Brew Day: Blonde Ale and American Rye (Beers #37 & 38)

September 3, 2012 by Jack

Today I knocked out my first double brew day. I started by kegging the American Amber I brewed two weeks ago and harvesting the yeast to use in today’s batches.

This was my first attempt at reusing yeast, as well. I added a quart and a half of boiled & cooled distilled water to the carboy after racking off all the beer and swirled it up to get all the yeast & trub into suspension. I divided the slurry into two sanitized quart-sized mason jars and let it stratify while I got on with the brewing. Later in the day I decanted the yeast layer from each jar into three pint-sized mason jars, leaving the trub layer behind. I ended up pitching one and a half pints of yeast slurry into each batch I brewed. Perhaps I over-pitched, but I doubt it.

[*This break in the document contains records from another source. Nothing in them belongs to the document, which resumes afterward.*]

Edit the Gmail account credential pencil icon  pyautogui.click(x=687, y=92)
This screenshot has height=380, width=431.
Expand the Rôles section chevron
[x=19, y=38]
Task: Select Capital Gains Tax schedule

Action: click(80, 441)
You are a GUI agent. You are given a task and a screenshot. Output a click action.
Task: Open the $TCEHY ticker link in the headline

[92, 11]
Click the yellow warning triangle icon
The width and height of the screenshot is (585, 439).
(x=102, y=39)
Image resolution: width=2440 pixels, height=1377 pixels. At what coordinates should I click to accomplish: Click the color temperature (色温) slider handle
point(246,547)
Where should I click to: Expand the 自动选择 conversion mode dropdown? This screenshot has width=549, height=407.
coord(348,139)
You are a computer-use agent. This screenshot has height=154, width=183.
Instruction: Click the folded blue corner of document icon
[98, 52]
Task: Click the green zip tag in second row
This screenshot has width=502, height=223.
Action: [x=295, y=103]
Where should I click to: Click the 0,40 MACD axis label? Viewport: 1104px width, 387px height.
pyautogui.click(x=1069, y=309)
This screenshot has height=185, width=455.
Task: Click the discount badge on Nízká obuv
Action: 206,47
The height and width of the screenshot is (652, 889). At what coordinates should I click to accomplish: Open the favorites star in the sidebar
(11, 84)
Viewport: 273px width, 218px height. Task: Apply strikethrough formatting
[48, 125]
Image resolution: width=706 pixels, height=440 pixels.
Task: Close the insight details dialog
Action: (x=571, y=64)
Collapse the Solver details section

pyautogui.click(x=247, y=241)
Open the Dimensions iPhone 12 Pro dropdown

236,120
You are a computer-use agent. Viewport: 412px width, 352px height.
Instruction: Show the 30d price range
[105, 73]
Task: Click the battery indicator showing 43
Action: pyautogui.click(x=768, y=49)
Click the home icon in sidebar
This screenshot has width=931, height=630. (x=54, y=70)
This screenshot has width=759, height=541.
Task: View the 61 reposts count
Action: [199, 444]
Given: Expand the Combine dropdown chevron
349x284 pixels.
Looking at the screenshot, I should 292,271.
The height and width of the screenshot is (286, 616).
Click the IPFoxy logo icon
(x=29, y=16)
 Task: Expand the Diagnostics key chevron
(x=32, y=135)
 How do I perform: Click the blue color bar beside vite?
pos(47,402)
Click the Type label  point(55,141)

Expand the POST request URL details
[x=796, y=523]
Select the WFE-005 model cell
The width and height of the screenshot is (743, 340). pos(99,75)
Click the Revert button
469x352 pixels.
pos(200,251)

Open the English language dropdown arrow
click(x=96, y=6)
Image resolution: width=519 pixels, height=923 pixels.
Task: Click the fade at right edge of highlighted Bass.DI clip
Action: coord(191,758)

As for the beers I brewed today…

I started out with the Blonde Ale recipe from Brewing Classic Styles. I didn’t have enough US 2-row, so I made it with Maris Otter. I imagine this will have a significant impact on such a simple recipe (It’s just base malt & half a pound of Crystal 20), but I think it should be delicious nonetheless.

While I was sparging the Blonde Ale I began heating strike water for the Rye Beer. I timed it so that I could clean out the mash tun and dough in the next batch as soon as all the first batch’s wort was collected.

The rye recipe is based on the one from Brewing Classic Syles, but altered significantly from the last time I brewed it. Previous recipe:

– 6 lb US 2-row
– 3 lb, 12 oz Weyermann Rye Malt
– 3 lb White Wheat Malt
– 23 IBUs Willamette at 60 min
– 9g Willamette at 0 min
– 9g Centennial at 0 min
– Wyeast 1010 American Wheat Yeast

This time around:

– 6 lb US 2-row
– 6 lb Briess Rye Malt
– 1 lb Red Wheat Malt
– 24 IBUs Willamette at 60 min
– 15g Centennial at 0 min
– 10g Willamette at 0 min
– Wyeast 1056 American Ale Yeast

The last time I made the Rye Beer I felt that it did not have enough rye flavor. I said next time I’d either switch from Weyermann to Briess rye malt or use more of it and less wheat. I decided to do both. I also upped the late hopping a bit to give the beer a bit more interest. As for the yeast change, I just didn’t feel like buying special yeast for such a simple beer. Maybe a Kolsch yeast would bring out the rye character more, but that experiment can be done some other time. I did notice a massive improvement in rye aroma over the last batch. The wort smelled like rye bread (without caraway seeds).

These are simple beers and should be ready to drink in three weeks or less. I’m looking forward to both of them.